- Task brief: From the material below, copy every line in which the word "Locate" occurs.

- Supplied data:
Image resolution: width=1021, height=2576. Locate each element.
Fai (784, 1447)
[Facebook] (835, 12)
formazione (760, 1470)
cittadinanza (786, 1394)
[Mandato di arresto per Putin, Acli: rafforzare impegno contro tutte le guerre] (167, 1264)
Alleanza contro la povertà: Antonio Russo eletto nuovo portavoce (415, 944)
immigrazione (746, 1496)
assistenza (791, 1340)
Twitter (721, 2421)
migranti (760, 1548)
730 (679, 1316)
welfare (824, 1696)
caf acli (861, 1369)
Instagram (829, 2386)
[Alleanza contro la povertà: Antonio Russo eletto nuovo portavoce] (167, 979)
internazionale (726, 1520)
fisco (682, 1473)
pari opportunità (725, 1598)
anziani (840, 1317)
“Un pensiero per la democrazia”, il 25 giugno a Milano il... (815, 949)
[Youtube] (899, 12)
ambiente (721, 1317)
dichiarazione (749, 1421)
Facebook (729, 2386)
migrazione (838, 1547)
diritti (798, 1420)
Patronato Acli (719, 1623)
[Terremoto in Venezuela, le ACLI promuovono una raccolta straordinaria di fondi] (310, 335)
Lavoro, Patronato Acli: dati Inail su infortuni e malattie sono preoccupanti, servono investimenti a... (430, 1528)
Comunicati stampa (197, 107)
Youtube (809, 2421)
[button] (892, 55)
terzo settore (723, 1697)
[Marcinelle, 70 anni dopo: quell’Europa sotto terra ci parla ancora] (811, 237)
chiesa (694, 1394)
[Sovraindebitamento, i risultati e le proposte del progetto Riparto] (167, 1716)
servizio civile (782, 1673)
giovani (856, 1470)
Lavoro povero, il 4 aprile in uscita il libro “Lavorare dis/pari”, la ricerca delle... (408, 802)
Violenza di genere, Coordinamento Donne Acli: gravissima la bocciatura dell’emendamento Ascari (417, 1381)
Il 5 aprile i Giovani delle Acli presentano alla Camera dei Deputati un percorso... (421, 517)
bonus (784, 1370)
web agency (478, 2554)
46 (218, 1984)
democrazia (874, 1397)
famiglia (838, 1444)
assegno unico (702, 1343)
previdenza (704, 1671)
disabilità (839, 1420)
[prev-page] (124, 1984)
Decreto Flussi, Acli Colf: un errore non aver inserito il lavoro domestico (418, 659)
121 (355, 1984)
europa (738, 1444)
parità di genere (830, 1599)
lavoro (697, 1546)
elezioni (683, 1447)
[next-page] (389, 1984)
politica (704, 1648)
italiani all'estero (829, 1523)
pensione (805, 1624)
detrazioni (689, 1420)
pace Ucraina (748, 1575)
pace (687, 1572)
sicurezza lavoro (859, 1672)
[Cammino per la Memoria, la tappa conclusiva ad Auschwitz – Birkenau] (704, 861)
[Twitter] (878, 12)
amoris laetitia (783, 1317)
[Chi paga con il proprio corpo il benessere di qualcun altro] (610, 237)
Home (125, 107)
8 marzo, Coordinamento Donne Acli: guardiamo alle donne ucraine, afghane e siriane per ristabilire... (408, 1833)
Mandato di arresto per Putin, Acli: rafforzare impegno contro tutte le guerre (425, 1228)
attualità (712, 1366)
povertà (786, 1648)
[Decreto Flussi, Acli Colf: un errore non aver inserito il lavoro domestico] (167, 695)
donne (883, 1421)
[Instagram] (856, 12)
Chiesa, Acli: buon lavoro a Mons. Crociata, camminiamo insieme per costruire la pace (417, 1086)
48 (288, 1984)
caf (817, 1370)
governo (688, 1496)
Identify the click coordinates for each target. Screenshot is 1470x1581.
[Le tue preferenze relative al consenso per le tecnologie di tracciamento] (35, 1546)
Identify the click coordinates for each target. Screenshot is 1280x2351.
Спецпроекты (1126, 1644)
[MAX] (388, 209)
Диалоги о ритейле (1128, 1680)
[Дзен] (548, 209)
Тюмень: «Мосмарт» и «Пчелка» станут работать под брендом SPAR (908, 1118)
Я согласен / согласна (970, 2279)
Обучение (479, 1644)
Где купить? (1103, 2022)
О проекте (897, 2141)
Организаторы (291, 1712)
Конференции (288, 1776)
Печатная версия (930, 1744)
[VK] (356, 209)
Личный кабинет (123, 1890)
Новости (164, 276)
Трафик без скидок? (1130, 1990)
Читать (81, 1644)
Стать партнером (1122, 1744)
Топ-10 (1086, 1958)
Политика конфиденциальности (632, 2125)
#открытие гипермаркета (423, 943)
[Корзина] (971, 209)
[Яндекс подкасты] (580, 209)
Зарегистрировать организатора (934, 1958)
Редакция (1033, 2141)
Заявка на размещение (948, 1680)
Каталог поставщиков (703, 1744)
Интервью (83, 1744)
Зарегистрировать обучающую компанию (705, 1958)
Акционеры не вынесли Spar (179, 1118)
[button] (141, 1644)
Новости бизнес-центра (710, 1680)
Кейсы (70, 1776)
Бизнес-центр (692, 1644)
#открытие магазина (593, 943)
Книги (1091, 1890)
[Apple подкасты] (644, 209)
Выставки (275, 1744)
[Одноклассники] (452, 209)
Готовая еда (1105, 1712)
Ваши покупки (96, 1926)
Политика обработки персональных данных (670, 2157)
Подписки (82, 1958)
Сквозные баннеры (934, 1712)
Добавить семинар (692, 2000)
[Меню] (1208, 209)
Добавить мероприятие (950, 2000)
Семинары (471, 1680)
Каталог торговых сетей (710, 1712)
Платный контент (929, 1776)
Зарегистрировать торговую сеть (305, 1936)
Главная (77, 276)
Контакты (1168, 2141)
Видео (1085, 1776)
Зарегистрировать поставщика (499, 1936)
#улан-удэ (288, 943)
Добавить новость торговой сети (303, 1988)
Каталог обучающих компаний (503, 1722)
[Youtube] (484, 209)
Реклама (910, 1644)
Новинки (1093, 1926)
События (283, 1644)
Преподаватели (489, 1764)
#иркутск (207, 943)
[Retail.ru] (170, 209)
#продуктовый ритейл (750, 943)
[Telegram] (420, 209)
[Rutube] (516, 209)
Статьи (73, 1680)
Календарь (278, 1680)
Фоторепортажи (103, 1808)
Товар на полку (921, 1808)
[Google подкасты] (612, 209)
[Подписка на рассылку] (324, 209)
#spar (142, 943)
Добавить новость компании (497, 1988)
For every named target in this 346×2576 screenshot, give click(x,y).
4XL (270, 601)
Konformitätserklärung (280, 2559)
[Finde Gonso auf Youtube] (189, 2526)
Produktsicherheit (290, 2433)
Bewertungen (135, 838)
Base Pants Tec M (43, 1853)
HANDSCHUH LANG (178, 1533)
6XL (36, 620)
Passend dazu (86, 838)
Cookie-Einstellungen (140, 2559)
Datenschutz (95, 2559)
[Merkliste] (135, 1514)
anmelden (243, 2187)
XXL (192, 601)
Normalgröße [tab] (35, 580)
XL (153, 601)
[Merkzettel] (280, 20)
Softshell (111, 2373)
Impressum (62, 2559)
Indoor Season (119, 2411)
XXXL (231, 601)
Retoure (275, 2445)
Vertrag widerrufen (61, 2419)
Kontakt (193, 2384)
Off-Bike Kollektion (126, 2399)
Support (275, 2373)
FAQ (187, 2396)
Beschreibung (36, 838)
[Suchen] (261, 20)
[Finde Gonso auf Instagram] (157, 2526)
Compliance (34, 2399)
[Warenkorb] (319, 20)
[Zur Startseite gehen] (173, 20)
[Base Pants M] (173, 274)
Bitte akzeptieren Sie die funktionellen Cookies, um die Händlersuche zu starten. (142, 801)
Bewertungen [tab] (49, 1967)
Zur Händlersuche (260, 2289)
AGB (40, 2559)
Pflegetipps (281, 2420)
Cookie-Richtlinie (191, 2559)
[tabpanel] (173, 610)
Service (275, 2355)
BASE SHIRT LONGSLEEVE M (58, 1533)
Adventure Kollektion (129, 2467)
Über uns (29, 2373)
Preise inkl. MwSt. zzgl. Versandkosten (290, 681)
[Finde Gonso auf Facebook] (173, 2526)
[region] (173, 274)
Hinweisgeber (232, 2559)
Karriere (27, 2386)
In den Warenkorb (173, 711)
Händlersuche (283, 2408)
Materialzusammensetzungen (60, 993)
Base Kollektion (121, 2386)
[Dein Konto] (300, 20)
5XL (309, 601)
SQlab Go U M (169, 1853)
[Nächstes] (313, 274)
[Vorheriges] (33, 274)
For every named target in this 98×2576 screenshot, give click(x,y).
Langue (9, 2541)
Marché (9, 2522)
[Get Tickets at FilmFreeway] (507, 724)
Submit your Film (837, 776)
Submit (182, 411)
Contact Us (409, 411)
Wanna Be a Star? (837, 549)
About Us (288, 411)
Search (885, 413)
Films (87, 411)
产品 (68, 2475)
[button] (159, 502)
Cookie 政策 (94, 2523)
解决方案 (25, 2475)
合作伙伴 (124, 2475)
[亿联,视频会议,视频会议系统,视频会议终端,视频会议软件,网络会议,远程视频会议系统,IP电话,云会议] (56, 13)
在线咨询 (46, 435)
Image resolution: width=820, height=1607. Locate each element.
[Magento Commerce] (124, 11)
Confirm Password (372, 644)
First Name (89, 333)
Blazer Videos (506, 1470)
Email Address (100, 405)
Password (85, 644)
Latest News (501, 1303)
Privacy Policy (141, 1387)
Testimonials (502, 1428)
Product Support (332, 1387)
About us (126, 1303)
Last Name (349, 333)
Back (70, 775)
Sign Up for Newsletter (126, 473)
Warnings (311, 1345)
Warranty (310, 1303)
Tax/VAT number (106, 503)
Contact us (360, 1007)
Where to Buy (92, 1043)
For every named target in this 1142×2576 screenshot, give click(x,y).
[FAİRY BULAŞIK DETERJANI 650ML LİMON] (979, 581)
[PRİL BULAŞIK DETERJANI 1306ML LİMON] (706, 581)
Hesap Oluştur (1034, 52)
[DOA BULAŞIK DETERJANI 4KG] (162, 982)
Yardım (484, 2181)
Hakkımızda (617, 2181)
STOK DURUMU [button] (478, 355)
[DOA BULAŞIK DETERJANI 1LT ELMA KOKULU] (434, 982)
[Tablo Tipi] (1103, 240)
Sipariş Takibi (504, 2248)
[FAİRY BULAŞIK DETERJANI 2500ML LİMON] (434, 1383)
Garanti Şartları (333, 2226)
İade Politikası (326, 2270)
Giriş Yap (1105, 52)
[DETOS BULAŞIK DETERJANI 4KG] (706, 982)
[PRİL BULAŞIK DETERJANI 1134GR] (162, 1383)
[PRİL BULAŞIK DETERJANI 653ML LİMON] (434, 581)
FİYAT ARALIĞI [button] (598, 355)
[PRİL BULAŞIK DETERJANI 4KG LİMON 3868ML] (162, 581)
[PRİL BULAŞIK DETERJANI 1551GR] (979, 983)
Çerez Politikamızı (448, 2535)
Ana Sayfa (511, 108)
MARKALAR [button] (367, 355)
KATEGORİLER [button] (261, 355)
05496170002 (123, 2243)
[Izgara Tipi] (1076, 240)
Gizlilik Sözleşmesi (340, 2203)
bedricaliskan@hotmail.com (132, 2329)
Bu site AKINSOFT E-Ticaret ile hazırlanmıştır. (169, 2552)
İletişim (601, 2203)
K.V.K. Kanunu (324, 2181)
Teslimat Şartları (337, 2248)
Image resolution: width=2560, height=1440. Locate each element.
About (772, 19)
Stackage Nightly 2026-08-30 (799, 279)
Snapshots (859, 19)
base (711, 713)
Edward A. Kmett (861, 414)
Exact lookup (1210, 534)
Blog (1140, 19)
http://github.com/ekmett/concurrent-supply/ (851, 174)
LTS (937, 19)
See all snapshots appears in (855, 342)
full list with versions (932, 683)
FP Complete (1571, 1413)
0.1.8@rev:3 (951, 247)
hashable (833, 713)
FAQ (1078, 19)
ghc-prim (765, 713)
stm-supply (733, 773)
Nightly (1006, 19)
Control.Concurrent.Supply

- Task result:
Image resolution: width=1021, height=2576. Locate each element.
Image resolution: width=820, height=1607. Locate each element.
Image resolution: width=2560, height=1440. Locate each element.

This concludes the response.